Before we started NFP classes, we wouldn’t have thought that charting fertility signs would help us communicate, but it has. We now find that we can easily talk about things like finances or where we should live. I think that if you ask other NFP couples, they will agree that NFP has opened their communication to a level far beyond their pre-NFP days.
In the end, what an amazing leap of faith it turned out to be and what fruits have come from it. Making the decision to not use contraception made such a difference in our faith journey and in our marriage that we really feel called to share our experience.
Unfortunately, society has downplayed the teachings of the Catholic Church on marriage and family or portrayed them negatively as a set of rules and regulations that Catholics have to follow.
NFP isn’t this huge sacrifice that we have to make to live in accordance with the church’s teaching. It’s as if NFP was the ultimate wedding gift from God. It has enriched our own faith journey and, most importantly, it has enriched our marriage. Look at it with an open mind, and you will be surprised at how much the teaching relates to all aspects of the faith, including the Eucharist.

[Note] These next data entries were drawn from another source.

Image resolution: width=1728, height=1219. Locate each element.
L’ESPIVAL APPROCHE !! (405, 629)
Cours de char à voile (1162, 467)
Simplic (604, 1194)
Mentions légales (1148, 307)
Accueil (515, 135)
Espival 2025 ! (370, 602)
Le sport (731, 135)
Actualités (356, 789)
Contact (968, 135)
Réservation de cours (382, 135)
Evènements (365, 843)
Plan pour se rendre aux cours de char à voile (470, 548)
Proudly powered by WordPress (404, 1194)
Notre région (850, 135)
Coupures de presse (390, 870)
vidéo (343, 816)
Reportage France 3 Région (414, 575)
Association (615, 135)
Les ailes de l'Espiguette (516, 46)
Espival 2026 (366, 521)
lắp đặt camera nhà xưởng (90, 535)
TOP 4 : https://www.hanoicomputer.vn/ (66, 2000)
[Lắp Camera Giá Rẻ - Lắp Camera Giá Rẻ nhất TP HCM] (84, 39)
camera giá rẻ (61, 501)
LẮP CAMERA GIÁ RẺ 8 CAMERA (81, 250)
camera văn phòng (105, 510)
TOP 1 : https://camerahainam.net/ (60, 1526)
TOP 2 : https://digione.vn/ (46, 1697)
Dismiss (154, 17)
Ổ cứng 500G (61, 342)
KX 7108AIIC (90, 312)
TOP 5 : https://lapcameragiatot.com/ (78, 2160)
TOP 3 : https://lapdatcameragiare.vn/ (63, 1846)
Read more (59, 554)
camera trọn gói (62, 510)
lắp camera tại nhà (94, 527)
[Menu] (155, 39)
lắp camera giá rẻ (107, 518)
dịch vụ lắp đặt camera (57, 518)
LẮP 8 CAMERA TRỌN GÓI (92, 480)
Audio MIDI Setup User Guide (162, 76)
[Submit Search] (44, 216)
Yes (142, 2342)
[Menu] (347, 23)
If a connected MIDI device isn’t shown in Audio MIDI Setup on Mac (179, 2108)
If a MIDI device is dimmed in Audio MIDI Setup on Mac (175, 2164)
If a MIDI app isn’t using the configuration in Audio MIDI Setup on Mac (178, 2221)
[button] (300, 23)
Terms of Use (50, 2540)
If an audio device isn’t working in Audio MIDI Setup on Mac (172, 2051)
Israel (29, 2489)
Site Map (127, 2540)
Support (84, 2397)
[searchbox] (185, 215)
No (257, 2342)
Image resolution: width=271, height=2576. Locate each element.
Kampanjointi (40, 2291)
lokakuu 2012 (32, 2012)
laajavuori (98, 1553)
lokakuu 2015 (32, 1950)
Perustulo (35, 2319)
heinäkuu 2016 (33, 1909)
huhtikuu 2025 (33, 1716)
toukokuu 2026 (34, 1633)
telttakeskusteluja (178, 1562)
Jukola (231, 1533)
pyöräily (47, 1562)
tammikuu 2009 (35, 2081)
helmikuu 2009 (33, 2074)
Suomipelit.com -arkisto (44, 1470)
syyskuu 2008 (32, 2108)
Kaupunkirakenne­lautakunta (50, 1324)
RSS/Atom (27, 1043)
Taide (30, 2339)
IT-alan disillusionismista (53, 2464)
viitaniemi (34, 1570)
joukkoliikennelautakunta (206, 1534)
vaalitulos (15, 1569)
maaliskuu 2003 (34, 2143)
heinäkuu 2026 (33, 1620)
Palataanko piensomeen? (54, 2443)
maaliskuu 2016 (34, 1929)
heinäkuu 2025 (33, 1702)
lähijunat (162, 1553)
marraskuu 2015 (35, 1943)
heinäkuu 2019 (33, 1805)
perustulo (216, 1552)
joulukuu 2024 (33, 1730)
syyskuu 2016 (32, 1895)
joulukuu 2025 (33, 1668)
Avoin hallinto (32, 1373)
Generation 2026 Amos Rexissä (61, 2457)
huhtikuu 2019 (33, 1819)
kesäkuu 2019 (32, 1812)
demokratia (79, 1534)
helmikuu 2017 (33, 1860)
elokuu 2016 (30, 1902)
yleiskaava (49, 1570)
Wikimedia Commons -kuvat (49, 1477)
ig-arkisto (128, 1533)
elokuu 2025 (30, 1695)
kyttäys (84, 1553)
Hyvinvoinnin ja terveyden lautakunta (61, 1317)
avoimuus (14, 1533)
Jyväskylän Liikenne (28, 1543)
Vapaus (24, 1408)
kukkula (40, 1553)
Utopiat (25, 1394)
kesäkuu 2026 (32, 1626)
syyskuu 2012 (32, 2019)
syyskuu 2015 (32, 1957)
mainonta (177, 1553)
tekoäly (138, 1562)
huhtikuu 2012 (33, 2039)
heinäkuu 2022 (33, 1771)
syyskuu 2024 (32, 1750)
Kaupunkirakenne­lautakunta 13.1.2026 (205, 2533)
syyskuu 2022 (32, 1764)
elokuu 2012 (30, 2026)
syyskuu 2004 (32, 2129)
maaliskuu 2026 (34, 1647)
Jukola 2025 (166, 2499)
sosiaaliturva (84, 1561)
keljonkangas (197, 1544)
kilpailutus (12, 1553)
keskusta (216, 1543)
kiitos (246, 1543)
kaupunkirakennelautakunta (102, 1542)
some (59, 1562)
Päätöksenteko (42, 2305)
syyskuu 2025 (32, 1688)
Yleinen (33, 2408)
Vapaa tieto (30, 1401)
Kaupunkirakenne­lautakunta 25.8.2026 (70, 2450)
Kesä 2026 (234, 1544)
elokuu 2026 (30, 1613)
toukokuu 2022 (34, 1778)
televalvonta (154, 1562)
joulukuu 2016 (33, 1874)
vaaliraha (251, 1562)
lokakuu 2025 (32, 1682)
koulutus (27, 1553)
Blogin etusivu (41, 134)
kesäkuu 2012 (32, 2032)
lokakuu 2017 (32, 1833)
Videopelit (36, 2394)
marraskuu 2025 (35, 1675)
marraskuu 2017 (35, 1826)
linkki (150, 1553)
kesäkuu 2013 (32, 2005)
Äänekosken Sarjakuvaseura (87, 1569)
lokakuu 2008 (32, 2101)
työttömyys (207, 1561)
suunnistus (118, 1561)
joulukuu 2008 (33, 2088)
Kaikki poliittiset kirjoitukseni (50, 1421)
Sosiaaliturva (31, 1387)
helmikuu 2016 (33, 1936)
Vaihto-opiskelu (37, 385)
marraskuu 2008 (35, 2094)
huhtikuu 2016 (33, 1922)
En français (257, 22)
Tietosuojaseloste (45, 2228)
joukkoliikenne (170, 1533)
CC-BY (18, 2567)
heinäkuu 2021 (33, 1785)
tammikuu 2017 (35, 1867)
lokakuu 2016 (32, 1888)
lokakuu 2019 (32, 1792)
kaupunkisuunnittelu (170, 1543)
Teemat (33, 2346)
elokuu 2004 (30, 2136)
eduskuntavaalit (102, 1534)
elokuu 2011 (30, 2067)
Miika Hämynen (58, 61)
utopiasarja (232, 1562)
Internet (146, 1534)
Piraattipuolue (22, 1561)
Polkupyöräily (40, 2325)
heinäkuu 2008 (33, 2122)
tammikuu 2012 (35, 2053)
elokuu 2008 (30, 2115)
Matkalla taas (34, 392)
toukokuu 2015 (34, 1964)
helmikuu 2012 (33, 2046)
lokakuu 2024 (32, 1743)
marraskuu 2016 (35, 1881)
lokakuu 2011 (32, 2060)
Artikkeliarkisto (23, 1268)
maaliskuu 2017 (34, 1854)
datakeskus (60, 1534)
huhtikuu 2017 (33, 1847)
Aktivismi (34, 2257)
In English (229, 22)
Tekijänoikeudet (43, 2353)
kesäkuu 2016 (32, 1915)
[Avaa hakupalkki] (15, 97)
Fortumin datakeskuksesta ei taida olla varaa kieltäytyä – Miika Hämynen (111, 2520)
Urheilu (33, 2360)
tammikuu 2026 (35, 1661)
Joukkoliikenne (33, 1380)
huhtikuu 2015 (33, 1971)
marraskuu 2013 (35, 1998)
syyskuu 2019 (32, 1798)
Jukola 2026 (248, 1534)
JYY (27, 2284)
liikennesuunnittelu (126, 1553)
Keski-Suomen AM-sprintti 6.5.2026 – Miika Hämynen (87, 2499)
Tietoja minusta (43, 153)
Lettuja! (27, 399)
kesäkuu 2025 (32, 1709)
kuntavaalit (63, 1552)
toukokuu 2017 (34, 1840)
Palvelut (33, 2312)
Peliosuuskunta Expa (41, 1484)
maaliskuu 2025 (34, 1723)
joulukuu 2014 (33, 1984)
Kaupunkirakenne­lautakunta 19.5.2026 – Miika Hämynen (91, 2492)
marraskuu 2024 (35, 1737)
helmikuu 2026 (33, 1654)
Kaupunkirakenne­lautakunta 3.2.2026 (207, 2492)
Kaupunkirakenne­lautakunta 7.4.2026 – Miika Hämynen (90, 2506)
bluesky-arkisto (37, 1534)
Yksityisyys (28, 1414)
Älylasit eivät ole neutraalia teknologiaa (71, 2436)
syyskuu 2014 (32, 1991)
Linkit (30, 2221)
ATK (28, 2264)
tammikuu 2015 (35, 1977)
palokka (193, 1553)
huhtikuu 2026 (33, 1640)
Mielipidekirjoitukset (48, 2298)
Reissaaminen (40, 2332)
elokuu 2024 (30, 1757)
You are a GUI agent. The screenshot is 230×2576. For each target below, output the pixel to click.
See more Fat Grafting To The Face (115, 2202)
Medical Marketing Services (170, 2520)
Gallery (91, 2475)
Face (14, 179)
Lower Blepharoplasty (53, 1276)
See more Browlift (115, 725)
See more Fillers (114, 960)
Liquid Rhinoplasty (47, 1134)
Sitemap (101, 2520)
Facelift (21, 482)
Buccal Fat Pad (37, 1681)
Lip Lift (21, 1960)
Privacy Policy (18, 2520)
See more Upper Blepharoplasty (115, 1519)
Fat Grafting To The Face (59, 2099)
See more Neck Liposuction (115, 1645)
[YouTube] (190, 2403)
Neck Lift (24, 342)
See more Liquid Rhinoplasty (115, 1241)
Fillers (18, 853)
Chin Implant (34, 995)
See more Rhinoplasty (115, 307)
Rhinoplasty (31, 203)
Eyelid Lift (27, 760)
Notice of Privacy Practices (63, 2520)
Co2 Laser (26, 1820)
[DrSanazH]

Being a Christian is about loving one another as Christ loved us. Our church’s teaching on love and marriage is one incredible way to live Christ’s love. It’s amazing what God can do with just a little faith and an open heart.
The Huebners belong to St. Michael the Archangel Church, Woodstock, and recently have begun speaking on NFP. For those interested in learning more, some excellent resources are the books “Theology of the Body for Beginners” or “Good News About Sex and Marriage” by Christopher West or “Crossing the Threshold of Love ”by Mary Shivanandan, S.T.D. A good Web site for NFP resources is www.omsoul.com. A free tape or CD is available there by Professor Janet Smith, Ph.D., entitled, “Contraception, Why Not.”